Lindström Finland offers Finnish language training to support employment and integration
Textile services company Lindström wants to commit even more to its social responsibility as an employer and invest more broadly in employing people with an immigrant background. Lindström is already an international and multicultural organization, and the Finnish organization supports the employment of immigrants through, for example, Finnish language training.
Work and language skills play a key role in the integration of immigrants. Lindström Finland is investing in the employment of immigrants while also challenging other companies to consider their own responsibility in supporting immigrants’ employment opportunities.
“Language skills make it much easier to adapt to work and, of course, to integrate immigrants more widely”, says Sami Laine, Head of Human Resources at Lindström Finland.
Lindström offers Finnish language training through its partner. Personnel undergoes language proficiency tests to help everyone find the right ability group.
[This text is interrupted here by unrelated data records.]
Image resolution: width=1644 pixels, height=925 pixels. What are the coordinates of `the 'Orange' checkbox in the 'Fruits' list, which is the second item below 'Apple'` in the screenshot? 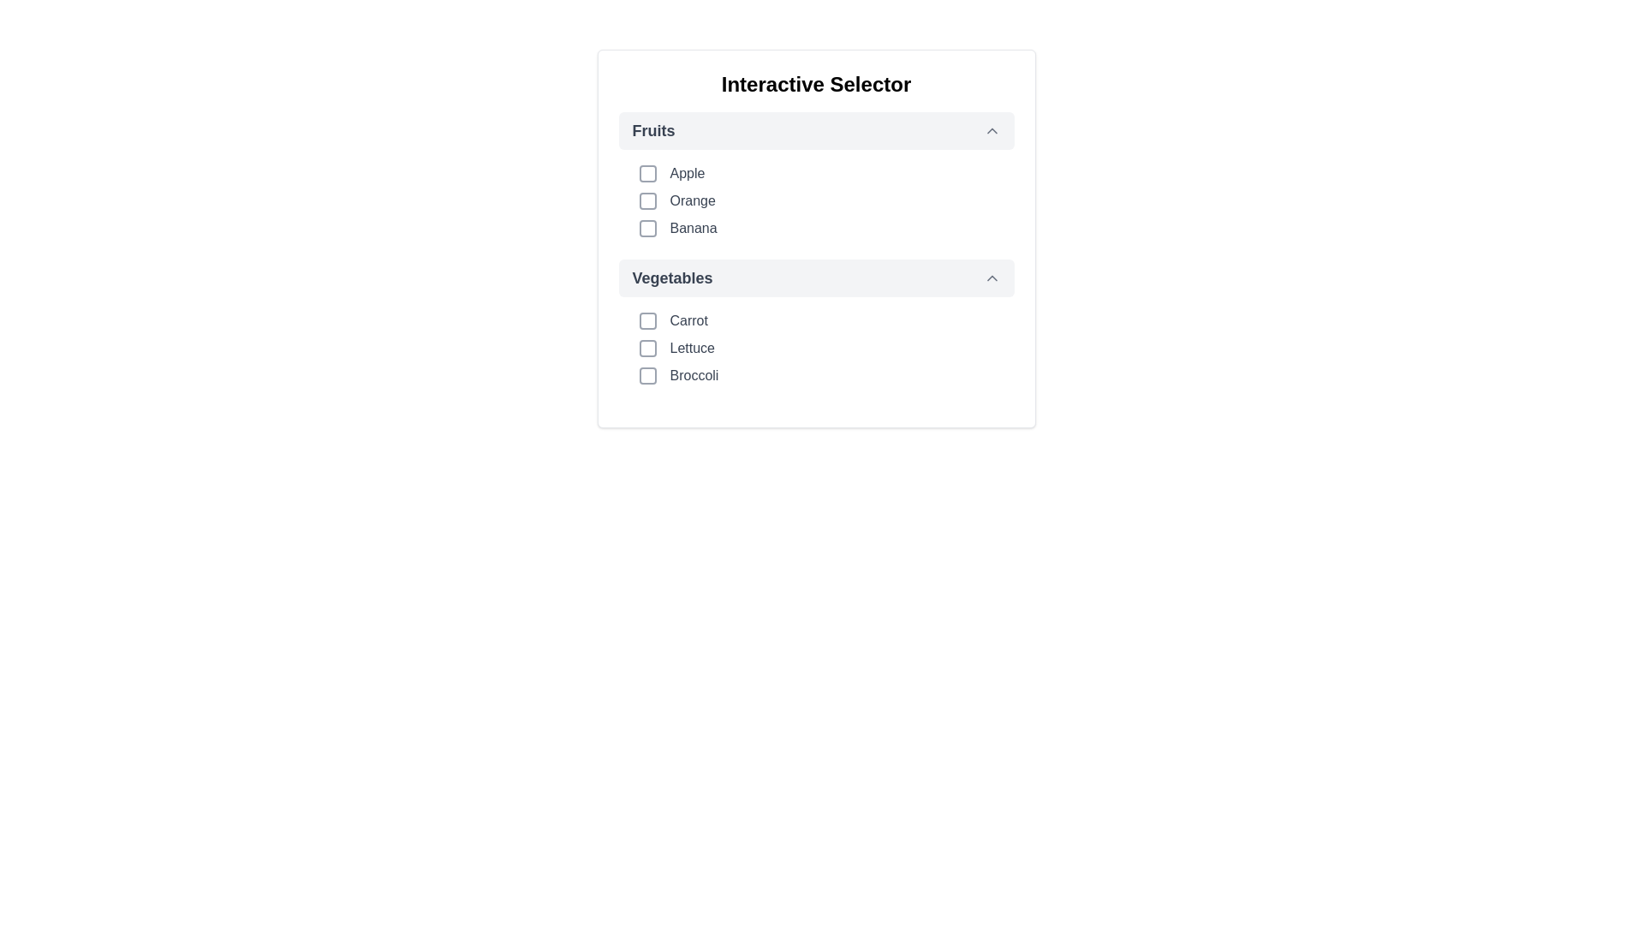 It's located at (826, 200). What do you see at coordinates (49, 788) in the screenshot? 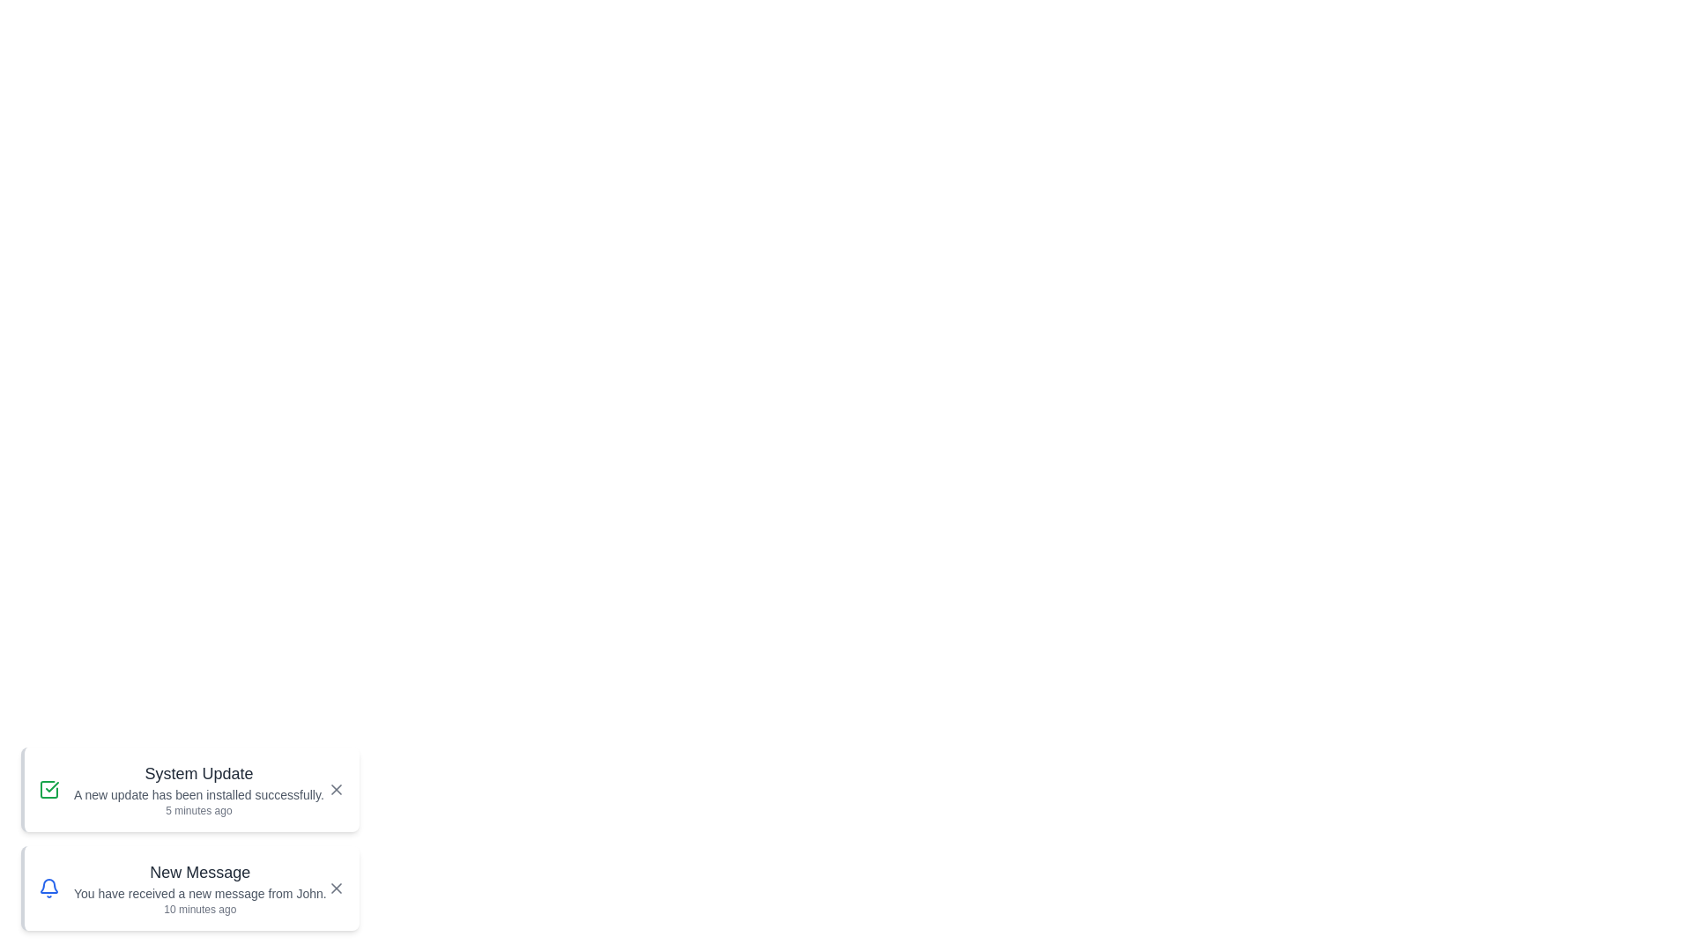
I see `the icon of notification 1 for visual identification` at bounding box center [49, 788].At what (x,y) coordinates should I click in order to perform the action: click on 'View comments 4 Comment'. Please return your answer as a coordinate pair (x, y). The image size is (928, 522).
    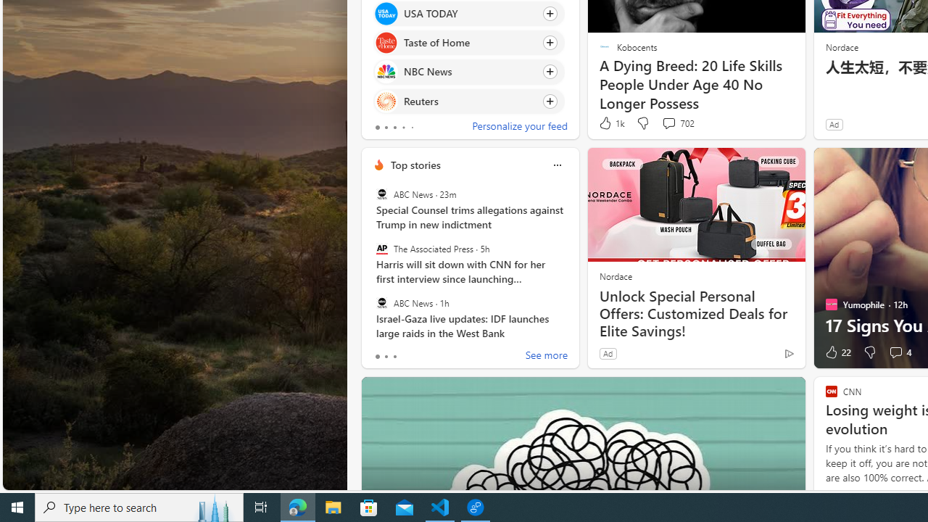
    Looking at the image, I should click on (894, 352).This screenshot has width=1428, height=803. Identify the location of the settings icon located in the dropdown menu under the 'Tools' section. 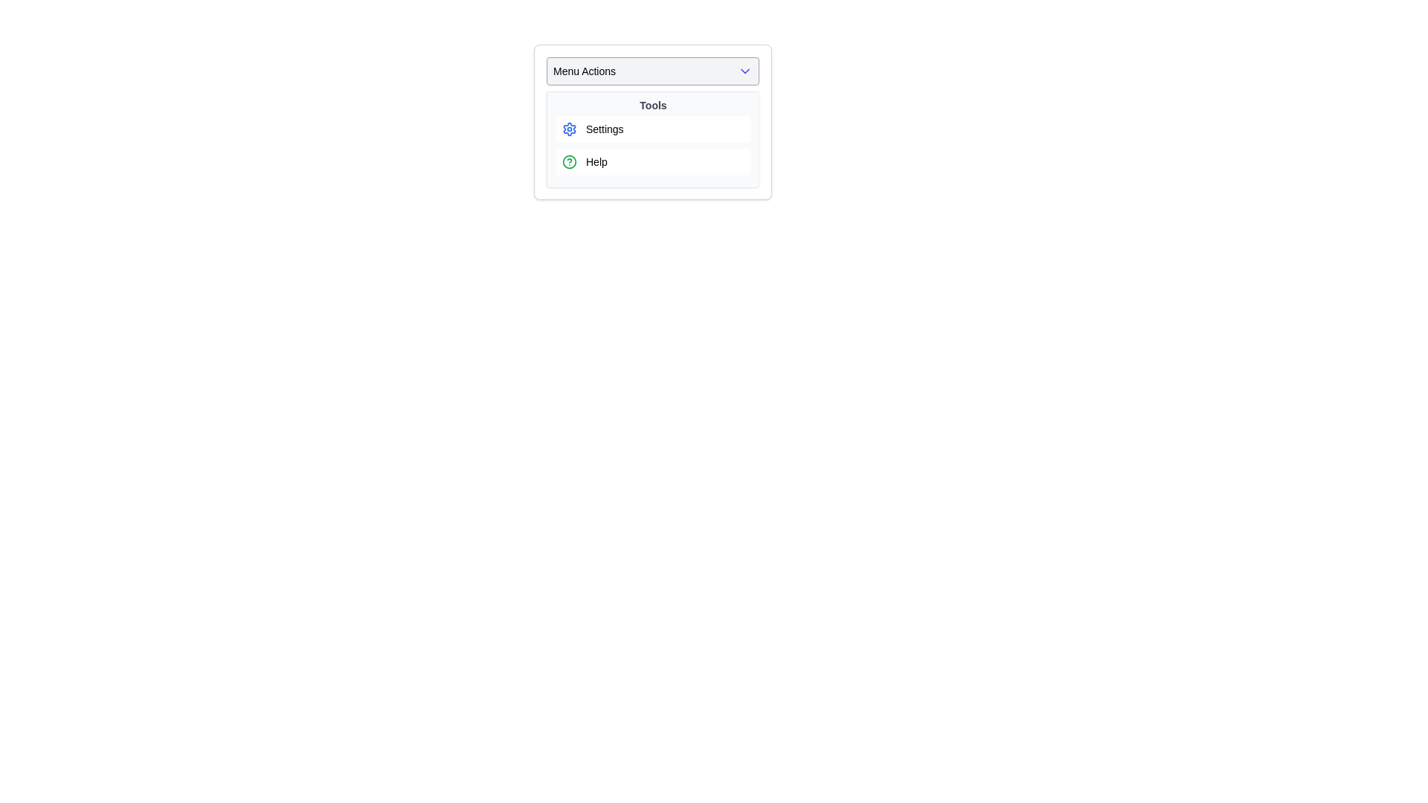
(569, 128).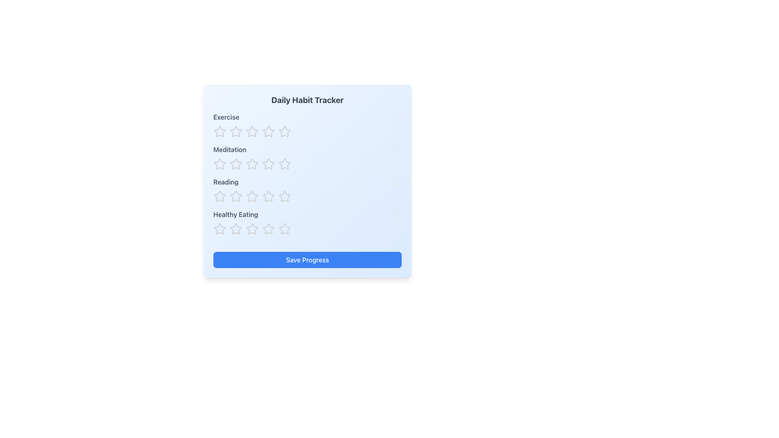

“We would also like to challenge other Finnish companies to consider whether they could facilitate the employment and social integration of immigrants. It would be great if responsibility was also actions, not just words”, Laine says.
Lindström’s work communities in Finland are multicultural, especially in the Helsinki metropolitan area, and at some offices, even the majority have an immigrant background.
“Lindström Finland already employs more than 150 people with an immigrant background. For example, the Koivuhaka unit in Vantaa of our subsidiary Comforta employs people of 15 different nationalities and they speak more than 20 different languages. Altogether, our colleagues in the Lindström Finland organization represent over 35 different nationalities. So, we have been working on the employment of immigrants for a long time, and we have received good feedback about the fact that this is now being invested in through language training as well”, says Camilla Hanganpää, Recruitment Specialist at Lindström Finland.
“The biggest obstacle to the employment of immigrants has specifically been language skills. For example, various visual instructions have been created for immigrants, and they will continue to be used. Many of our supervisors already have a great deal of experience in managing a multicultural work community. They are considerable sources of knowledge whose expertise we will use to find the best practices”, Hanganpää says.
Skilled workforce from immigrants
Lindström’s experiences of employing immigrants are positive.
“We have found partners that provide immigrants with language training and job coaching. These partners have helped us gain good employees. Cooperation between different operators is important in the employment of immigrants”, Hanganpää says.
Lindström Finland is also involved in the Match project being launched by the City of Vantaa. It seeks to find apprenticeships for unemployed immigrant women and immigrants under the age of 25.
“People with an immigrant background may not be able to find suitable employers on their own. That is why companies themselves must be actively involved in various projects and events”, Laine says.